Training ChatGPT and Deploying on Discord using the Listing Rules of the Stock Exchange as corpus
The power of ChatGPT is still being discussed feverishly in town. Our engineers today came up with a thought experiment. What if we can gradually train some "cases" and some "rules and regulations"? What if once we train it, we can use the chatbot as an A.I. assistant. We are interested at this point not whether this will replace a human, we are merely hoping that the process is easy enough that we can get an assistant. We are interested in:
a. How easy it is to train? programming code, training cost, and running cost
b. How can we deploy?
We are well aware that the system will vastly improve if we allow more training data and time.
We pick the Listing Rules of the Hong Kong Stock Exchange as an example because the document is well structured and robust. The file can be found on https://en-rules.hkex.com.hk/rulebook/main-board-listing-rules As a PDF file, the file is 1,206 pages. As a text file, the rule consists of 378,796 words with 1.9 million characters. While it is certainly not a huge document by computer standard, it is lengthy enough that it will take a human a while to read and even more to digest.
The result is shown below in a video. The whole training process took less than 1 minute and costs us USD 0.21. (In computer jargon, we used 545,751 tokens.).
We then deployed the specially trained ChatGPT on Discord, very popular bot platform. (Incidentally, Microsoft was reported to have made an offer to buy Discord for US $12 billion in 2021. https://www.theinformation.com/articles/discord-ceo-proves-theres-life-without-microsoft . )
In this implementation, we first took in the PDF file of the Listing Rules and convert it into a text file. The "text" file is then dissected into smaller pieces, and randomized. The small pieces are then "embedded" through training within the ChatGPT. This trained version of ChatGPT is then connected to Discord.

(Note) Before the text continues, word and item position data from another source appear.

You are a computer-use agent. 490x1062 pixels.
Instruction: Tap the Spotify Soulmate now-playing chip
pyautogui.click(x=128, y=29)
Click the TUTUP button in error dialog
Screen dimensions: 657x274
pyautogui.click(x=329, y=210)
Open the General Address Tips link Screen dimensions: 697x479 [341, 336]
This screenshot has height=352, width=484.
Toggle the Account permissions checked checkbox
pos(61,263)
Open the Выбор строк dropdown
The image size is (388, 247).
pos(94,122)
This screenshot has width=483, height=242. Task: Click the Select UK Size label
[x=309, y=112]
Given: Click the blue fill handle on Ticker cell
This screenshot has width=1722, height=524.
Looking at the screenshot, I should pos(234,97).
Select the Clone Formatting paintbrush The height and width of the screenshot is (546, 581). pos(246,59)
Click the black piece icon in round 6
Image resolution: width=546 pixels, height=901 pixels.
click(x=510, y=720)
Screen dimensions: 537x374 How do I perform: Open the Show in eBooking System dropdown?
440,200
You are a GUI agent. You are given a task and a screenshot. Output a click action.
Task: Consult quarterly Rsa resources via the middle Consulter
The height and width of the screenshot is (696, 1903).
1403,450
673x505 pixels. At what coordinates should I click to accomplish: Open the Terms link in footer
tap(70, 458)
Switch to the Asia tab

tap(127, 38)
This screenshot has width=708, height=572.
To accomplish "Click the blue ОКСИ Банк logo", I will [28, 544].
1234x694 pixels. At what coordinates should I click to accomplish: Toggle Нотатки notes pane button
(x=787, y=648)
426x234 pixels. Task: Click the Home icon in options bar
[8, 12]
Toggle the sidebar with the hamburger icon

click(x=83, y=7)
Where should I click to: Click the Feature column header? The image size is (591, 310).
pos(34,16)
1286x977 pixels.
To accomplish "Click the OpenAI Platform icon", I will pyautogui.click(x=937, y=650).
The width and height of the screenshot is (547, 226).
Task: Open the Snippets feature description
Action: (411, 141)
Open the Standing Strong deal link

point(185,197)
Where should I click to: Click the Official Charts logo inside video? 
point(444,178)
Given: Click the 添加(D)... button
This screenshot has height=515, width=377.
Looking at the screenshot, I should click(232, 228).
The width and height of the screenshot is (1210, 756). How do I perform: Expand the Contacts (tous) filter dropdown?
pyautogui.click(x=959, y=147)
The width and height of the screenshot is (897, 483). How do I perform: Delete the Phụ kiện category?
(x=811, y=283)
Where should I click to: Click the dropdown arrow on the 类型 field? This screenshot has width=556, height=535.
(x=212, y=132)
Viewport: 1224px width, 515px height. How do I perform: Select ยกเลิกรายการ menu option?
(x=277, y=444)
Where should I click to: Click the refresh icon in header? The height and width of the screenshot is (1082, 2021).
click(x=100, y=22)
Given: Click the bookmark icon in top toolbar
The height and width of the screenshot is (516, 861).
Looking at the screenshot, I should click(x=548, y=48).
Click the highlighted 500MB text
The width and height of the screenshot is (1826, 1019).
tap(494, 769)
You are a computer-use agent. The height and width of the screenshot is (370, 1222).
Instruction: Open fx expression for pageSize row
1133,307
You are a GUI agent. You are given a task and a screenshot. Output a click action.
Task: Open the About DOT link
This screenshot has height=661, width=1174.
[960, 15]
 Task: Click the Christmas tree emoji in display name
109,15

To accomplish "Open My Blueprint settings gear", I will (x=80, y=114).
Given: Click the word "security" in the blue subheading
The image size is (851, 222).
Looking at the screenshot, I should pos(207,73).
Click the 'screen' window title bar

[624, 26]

As shown in the video above, we tried to tease the chatbot by insisting that they answer the questions in certain format. One of that would be the explain something "as if I were a 10 year old". In another example, we insisted that the chatbot answered the question in 3 bullet points.
There are more which we can do, including adding numbers drawn from the text. For answers that are beyond the Listing Rules, we could enable the chatbot to look through their default database, which of course has been trained on in a far broader scope and intensity.
As a final word, of course, this is done just as an engineering experiment and is not intended to be used to substitute professional advice. The above is done as part of an illustrative example for a Master course we are teaching at the university.